------ Information shown
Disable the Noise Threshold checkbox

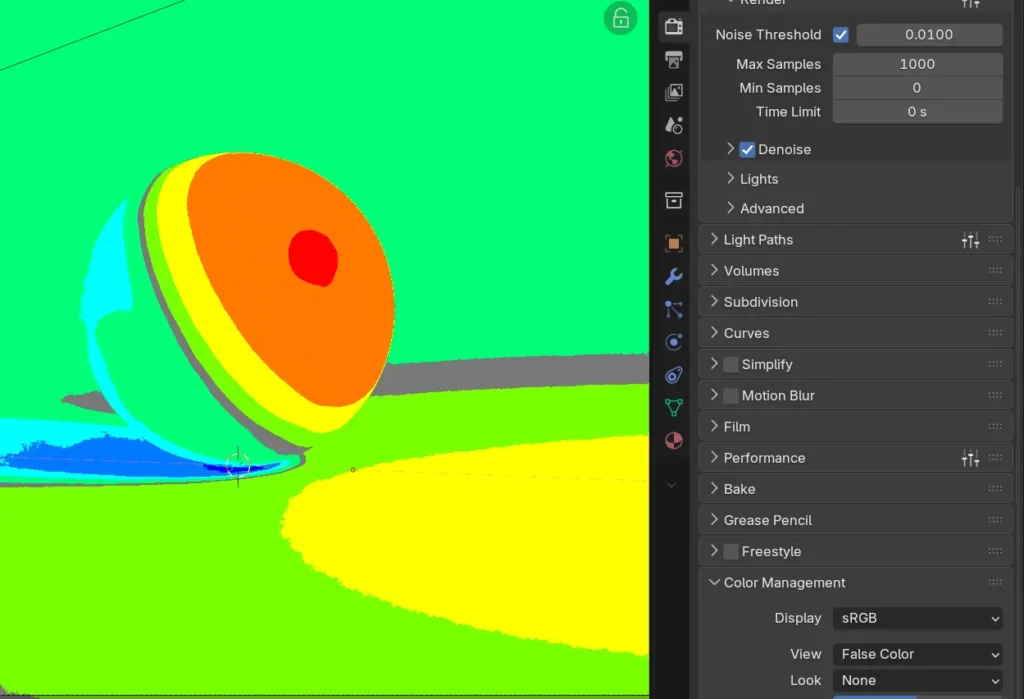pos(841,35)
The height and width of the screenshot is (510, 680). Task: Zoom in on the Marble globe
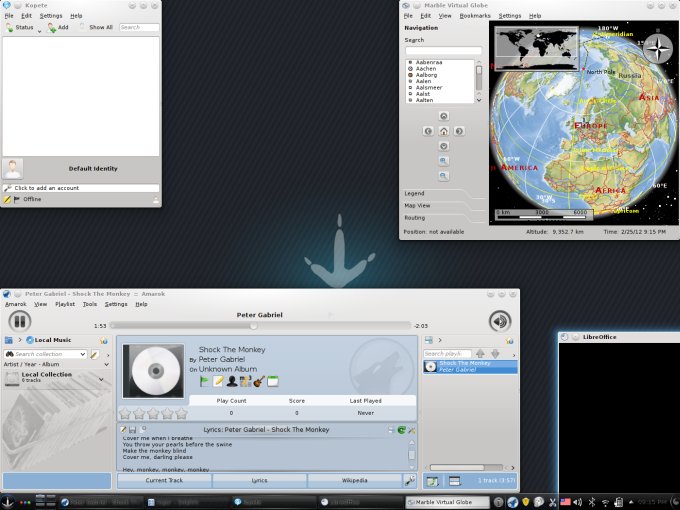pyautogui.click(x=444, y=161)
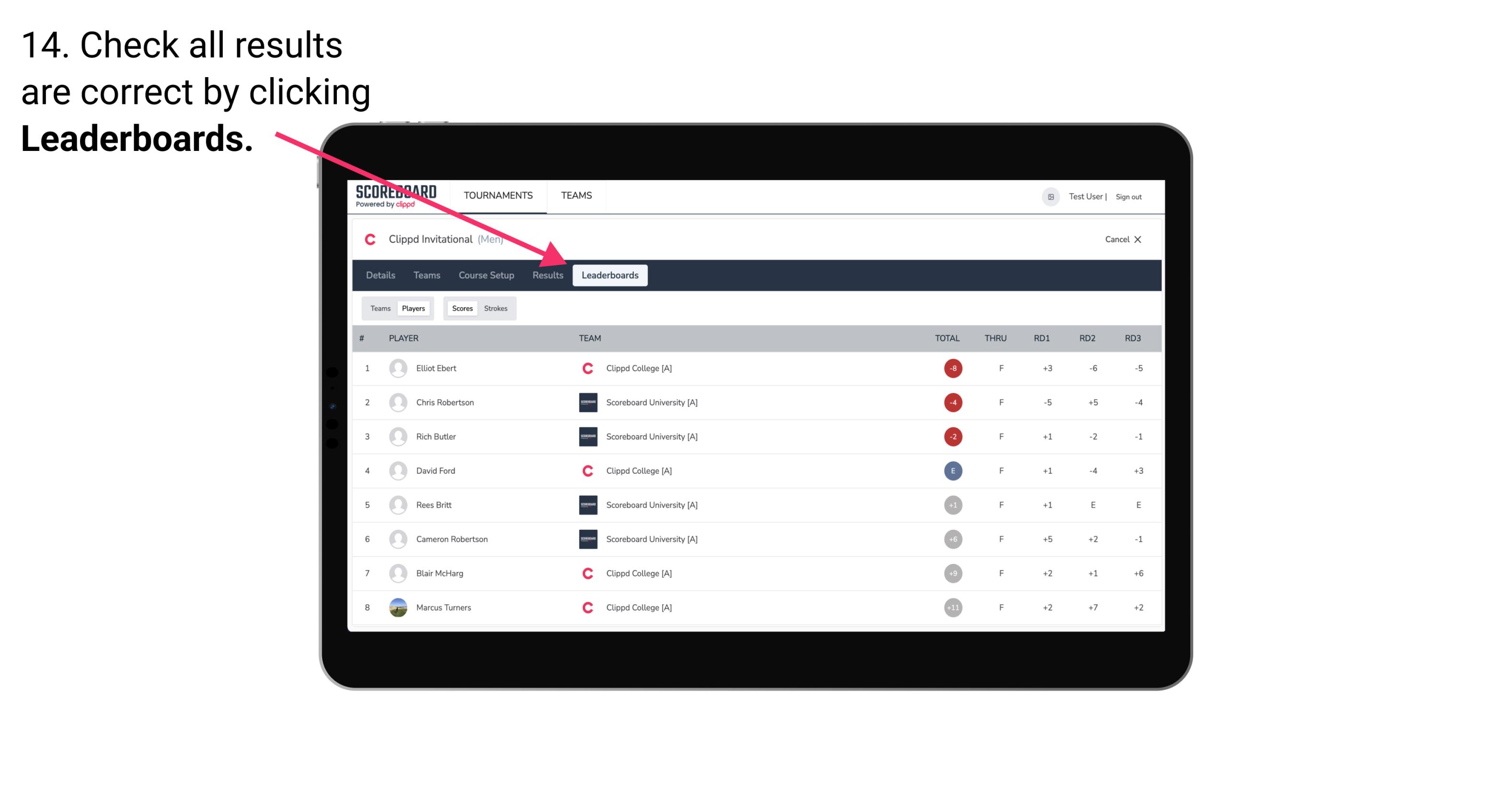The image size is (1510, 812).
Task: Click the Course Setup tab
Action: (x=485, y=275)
------------
Task objective ▸ The copy runs from the line containing "The height and" through the last line of the material, both ends included. Reproduce those lines exactly and drop the pictures.

Answer ▸
The height and width of the screenshot is (510, 680). Task: Zoom in on the Marble globe
pyautogui.click(x=444, y=161)
The image size is (1510, 812).
Task: Click the Course Setup tab
Action: (x=485, y=275)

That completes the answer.